What you should do –
The result should be an exact copy of only the lines from the one with "The image size" through the last line of the data below, with pictures omitted.

[The input Boundary: Start]

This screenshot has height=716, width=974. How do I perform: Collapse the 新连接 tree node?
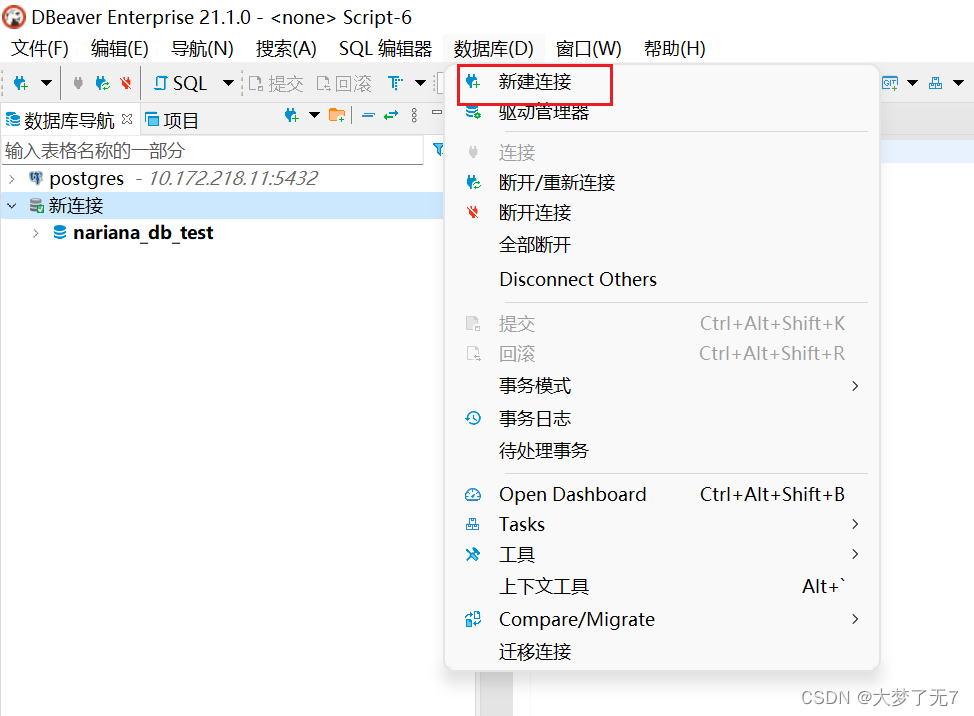coord(11,205)

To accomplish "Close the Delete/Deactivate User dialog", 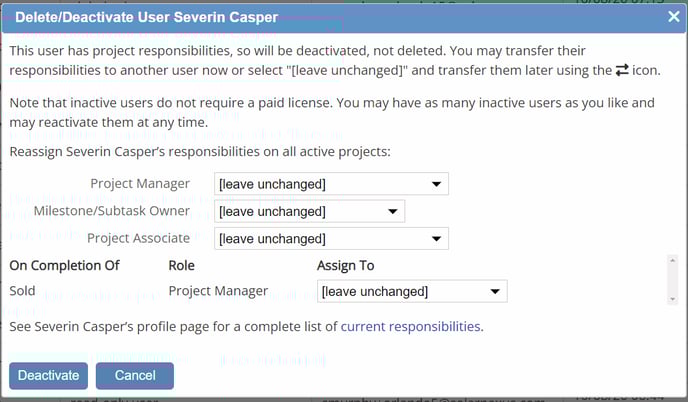I will pyautogui.click(x=673, y=16).
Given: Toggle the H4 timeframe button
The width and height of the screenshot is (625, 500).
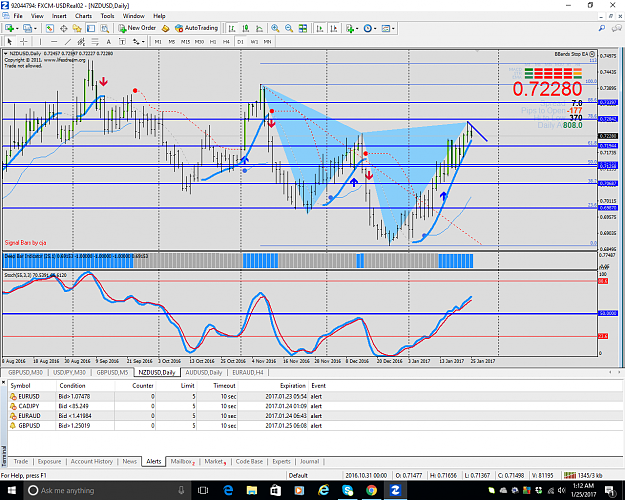Looking at the screenshot, I should coord(226,41).
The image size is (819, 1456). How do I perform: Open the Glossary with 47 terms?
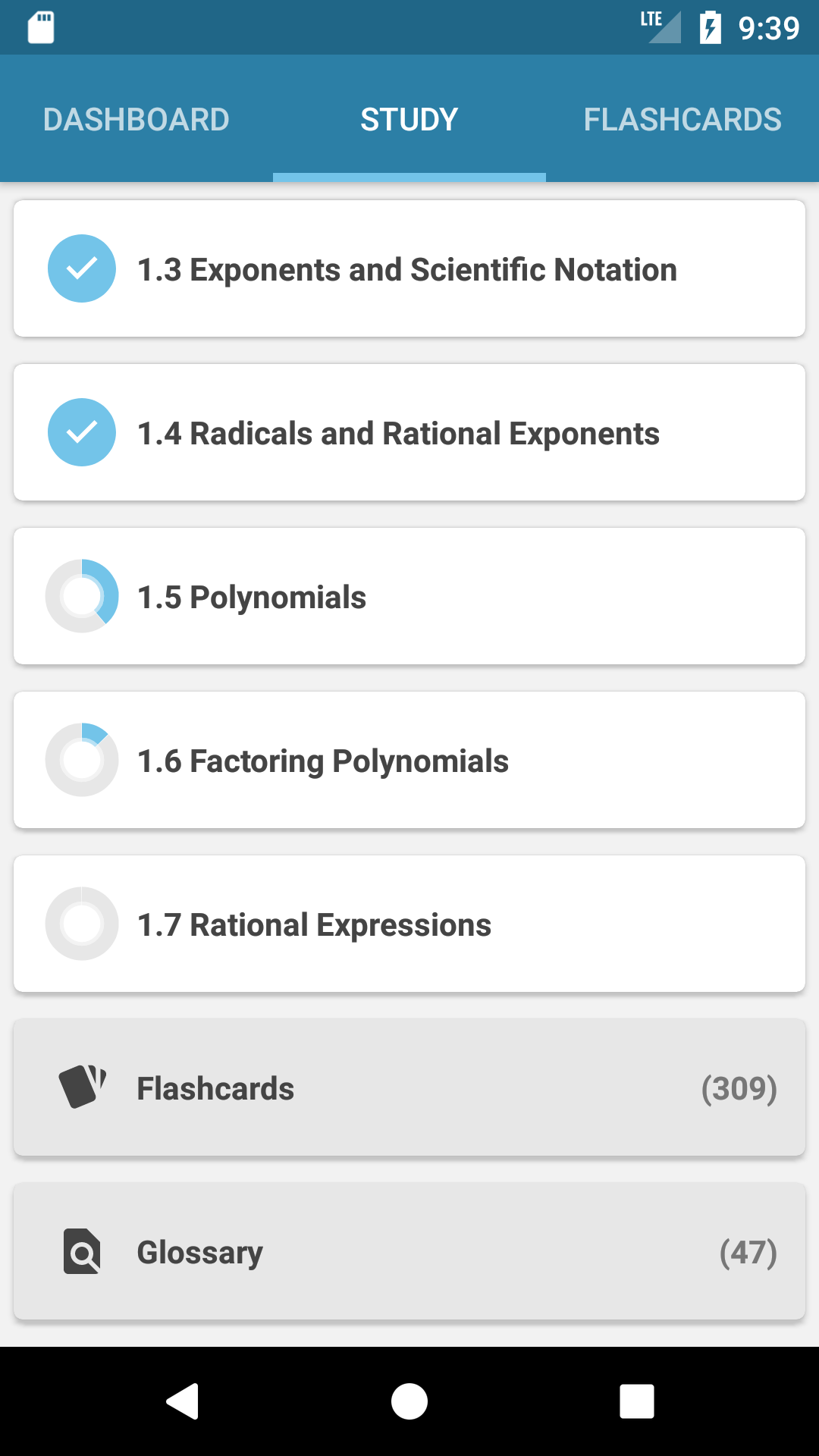point(410,1251)
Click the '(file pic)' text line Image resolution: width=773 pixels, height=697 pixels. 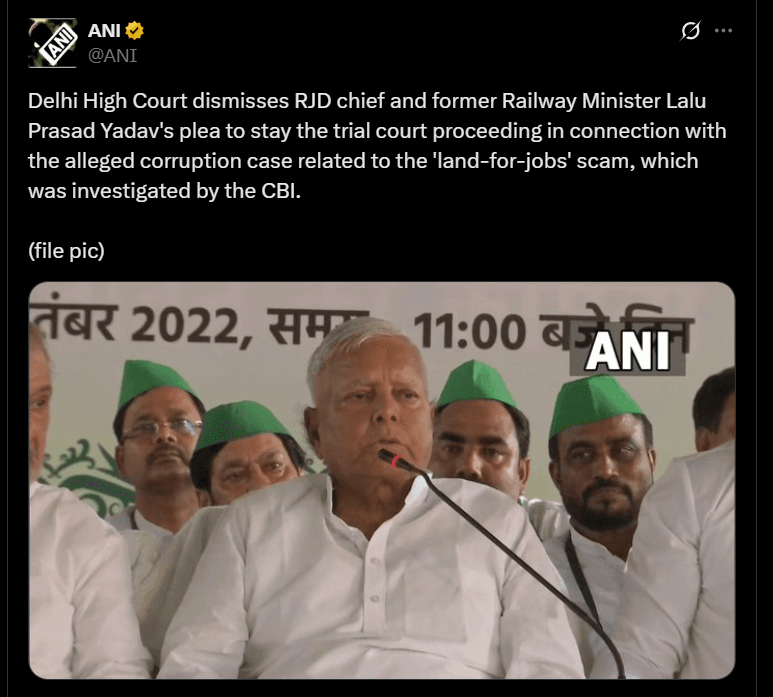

[The input Boundary: End]

Solution to this task –
The image size is (819, 1456). How do I perform: Open the Glossary with 47 terms?
point(410,1251)
Click the '(file pic)' text line Image resolution: width=773 pixels, height=697 pixels. 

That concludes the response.